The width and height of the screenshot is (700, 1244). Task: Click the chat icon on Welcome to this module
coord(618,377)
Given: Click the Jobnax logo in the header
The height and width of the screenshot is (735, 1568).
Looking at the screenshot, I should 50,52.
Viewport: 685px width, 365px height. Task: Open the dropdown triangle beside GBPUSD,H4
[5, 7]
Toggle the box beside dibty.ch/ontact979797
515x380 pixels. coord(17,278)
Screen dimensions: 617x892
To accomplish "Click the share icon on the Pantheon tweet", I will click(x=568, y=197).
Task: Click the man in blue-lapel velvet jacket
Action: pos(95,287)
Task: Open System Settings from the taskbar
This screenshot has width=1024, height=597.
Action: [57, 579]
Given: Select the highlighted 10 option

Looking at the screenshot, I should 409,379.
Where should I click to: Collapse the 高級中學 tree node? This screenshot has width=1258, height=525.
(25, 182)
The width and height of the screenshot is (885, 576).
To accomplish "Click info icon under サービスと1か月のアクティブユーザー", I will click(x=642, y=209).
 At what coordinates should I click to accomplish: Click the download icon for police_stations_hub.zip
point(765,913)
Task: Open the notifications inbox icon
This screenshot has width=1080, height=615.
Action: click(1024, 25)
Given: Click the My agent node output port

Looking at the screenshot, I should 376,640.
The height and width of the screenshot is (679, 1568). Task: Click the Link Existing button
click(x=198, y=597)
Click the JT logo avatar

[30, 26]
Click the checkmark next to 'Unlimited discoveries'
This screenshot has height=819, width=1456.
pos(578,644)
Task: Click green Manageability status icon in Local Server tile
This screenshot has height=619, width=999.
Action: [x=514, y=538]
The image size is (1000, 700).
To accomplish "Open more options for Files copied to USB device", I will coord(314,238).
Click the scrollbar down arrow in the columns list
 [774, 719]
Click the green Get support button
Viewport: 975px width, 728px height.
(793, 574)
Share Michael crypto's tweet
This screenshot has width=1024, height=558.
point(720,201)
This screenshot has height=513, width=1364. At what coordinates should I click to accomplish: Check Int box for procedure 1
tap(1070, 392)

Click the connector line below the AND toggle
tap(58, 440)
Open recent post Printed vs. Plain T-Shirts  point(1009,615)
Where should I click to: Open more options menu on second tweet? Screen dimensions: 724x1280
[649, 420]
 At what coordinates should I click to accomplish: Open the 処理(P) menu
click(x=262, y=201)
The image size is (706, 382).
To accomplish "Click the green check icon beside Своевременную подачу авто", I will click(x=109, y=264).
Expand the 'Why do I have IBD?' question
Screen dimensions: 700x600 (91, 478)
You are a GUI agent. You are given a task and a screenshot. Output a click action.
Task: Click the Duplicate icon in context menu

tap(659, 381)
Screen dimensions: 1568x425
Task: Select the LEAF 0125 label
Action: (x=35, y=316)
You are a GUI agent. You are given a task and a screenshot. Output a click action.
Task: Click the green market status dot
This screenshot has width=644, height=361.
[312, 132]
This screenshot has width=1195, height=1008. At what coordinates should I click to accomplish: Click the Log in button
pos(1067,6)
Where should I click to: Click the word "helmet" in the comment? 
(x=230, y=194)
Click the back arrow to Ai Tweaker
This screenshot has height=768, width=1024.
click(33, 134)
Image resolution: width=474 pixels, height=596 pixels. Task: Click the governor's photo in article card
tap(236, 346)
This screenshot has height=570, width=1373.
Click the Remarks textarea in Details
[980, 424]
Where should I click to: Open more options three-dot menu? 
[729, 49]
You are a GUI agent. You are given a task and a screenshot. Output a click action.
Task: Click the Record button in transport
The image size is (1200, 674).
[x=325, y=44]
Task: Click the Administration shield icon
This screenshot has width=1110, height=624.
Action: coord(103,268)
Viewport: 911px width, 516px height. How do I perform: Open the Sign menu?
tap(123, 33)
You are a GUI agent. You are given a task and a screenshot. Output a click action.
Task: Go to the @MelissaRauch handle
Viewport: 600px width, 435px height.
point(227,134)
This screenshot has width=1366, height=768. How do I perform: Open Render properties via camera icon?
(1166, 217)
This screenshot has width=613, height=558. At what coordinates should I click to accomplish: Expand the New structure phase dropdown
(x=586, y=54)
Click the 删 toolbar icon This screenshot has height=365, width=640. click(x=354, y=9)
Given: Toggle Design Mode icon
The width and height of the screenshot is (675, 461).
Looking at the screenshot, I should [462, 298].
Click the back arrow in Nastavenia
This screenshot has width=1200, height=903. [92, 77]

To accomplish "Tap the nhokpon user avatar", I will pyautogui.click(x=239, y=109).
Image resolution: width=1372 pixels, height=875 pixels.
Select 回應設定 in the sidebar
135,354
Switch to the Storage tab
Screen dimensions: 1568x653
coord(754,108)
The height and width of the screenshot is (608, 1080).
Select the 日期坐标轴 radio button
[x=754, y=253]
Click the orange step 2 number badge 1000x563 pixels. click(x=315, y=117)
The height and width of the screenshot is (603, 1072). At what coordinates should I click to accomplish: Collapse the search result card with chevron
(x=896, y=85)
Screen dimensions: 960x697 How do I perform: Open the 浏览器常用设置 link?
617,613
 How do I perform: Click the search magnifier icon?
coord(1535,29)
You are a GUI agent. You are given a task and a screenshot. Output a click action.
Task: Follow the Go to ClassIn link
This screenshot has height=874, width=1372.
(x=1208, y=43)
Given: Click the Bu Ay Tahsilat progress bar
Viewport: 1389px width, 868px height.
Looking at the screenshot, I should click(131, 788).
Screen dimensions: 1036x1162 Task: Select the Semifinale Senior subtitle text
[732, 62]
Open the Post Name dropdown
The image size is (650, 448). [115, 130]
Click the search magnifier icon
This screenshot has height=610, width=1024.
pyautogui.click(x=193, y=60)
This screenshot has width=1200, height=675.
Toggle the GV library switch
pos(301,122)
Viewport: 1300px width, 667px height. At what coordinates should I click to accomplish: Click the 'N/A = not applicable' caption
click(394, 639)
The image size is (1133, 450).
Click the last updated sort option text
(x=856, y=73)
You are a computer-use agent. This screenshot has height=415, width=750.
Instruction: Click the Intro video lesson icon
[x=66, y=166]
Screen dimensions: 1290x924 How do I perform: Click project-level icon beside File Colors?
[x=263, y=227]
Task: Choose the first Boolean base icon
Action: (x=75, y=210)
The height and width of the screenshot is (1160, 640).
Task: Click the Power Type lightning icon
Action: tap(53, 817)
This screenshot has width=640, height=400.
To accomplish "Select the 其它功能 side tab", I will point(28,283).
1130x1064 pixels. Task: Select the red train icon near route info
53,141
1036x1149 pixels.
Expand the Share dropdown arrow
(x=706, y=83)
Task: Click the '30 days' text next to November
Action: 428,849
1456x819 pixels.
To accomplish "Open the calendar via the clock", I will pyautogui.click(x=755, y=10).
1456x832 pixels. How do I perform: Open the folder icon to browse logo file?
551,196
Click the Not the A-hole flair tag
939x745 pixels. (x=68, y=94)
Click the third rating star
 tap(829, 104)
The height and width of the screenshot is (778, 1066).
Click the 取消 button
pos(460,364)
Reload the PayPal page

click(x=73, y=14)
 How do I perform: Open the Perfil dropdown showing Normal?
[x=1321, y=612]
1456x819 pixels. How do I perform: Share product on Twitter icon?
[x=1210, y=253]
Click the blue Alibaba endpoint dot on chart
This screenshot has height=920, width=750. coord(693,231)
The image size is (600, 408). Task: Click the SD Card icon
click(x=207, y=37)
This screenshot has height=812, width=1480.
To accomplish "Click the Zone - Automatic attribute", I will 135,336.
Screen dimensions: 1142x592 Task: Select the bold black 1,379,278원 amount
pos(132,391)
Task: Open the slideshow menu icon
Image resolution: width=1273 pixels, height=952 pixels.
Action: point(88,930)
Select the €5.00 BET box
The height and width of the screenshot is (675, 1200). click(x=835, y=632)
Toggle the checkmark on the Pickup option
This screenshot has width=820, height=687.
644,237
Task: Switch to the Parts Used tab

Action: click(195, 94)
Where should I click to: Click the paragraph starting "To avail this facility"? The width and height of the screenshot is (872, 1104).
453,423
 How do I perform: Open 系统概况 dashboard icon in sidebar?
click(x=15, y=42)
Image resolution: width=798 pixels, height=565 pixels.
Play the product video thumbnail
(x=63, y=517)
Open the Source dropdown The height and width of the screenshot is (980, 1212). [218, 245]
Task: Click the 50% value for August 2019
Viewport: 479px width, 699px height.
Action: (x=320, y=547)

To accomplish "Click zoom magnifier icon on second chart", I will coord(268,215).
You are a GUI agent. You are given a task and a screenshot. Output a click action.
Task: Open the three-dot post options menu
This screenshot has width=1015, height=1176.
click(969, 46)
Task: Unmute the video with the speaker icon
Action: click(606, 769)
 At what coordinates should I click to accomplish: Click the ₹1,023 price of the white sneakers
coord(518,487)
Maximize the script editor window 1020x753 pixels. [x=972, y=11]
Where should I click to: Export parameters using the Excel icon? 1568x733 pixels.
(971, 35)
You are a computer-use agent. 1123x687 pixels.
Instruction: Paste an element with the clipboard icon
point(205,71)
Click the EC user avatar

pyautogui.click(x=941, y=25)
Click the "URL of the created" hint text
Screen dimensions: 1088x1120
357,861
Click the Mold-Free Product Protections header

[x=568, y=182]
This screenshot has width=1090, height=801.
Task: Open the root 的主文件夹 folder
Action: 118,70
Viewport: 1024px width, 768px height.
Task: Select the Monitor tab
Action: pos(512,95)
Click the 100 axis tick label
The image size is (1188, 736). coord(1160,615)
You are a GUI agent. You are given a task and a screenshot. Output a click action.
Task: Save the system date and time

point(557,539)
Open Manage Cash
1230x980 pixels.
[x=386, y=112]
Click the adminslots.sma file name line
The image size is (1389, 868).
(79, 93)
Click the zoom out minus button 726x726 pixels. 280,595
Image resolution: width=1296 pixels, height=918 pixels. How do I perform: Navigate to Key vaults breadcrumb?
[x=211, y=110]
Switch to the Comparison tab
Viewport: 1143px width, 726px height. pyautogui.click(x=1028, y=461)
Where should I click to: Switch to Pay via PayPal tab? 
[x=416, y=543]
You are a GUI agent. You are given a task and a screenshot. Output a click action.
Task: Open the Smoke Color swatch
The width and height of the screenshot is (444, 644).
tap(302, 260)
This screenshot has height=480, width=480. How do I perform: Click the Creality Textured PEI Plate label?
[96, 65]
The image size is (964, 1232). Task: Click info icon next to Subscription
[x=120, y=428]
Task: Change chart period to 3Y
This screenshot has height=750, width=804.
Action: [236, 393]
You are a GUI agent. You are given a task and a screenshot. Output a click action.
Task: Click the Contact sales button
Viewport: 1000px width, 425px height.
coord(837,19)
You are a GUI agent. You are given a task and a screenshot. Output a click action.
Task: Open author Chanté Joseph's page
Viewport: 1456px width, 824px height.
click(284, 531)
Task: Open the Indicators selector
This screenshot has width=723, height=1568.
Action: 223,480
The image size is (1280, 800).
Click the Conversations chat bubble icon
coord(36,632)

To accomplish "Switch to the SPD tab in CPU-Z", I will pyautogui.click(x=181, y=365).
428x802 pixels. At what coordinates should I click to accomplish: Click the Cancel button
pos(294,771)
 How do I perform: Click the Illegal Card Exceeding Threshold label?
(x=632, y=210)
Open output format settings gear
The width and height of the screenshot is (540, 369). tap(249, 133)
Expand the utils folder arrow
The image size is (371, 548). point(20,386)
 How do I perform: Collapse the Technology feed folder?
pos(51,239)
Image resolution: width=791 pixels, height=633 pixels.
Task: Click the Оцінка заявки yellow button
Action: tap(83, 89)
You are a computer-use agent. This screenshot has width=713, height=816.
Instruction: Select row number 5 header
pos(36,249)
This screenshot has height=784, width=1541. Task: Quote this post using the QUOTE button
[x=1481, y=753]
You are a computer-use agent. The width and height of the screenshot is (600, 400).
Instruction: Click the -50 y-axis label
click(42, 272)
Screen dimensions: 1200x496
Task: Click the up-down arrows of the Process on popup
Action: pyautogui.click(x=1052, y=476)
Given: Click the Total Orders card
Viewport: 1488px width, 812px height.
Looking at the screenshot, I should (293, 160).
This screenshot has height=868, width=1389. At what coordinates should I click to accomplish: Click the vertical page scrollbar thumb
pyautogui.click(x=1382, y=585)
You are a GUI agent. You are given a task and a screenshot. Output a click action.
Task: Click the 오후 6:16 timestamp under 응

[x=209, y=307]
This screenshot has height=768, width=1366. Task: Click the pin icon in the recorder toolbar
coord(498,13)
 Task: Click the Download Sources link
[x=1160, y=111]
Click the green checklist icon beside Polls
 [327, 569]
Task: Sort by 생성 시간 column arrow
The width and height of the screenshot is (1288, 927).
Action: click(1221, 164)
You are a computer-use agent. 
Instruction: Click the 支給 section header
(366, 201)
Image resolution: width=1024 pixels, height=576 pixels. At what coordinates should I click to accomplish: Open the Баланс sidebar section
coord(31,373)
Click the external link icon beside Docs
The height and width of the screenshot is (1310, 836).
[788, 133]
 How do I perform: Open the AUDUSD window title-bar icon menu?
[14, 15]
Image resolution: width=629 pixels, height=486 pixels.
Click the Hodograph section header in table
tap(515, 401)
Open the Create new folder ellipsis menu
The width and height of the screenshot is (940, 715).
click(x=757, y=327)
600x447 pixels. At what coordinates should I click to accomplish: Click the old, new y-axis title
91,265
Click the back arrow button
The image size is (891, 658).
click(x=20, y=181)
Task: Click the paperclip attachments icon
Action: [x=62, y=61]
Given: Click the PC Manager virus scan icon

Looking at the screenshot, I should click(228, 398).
^^^^^^^^
▸ TASK DESCRIPTION
Among the entries, count how many lines hold the string "status", then state only that number.

▸ EXERCISE RESULT
2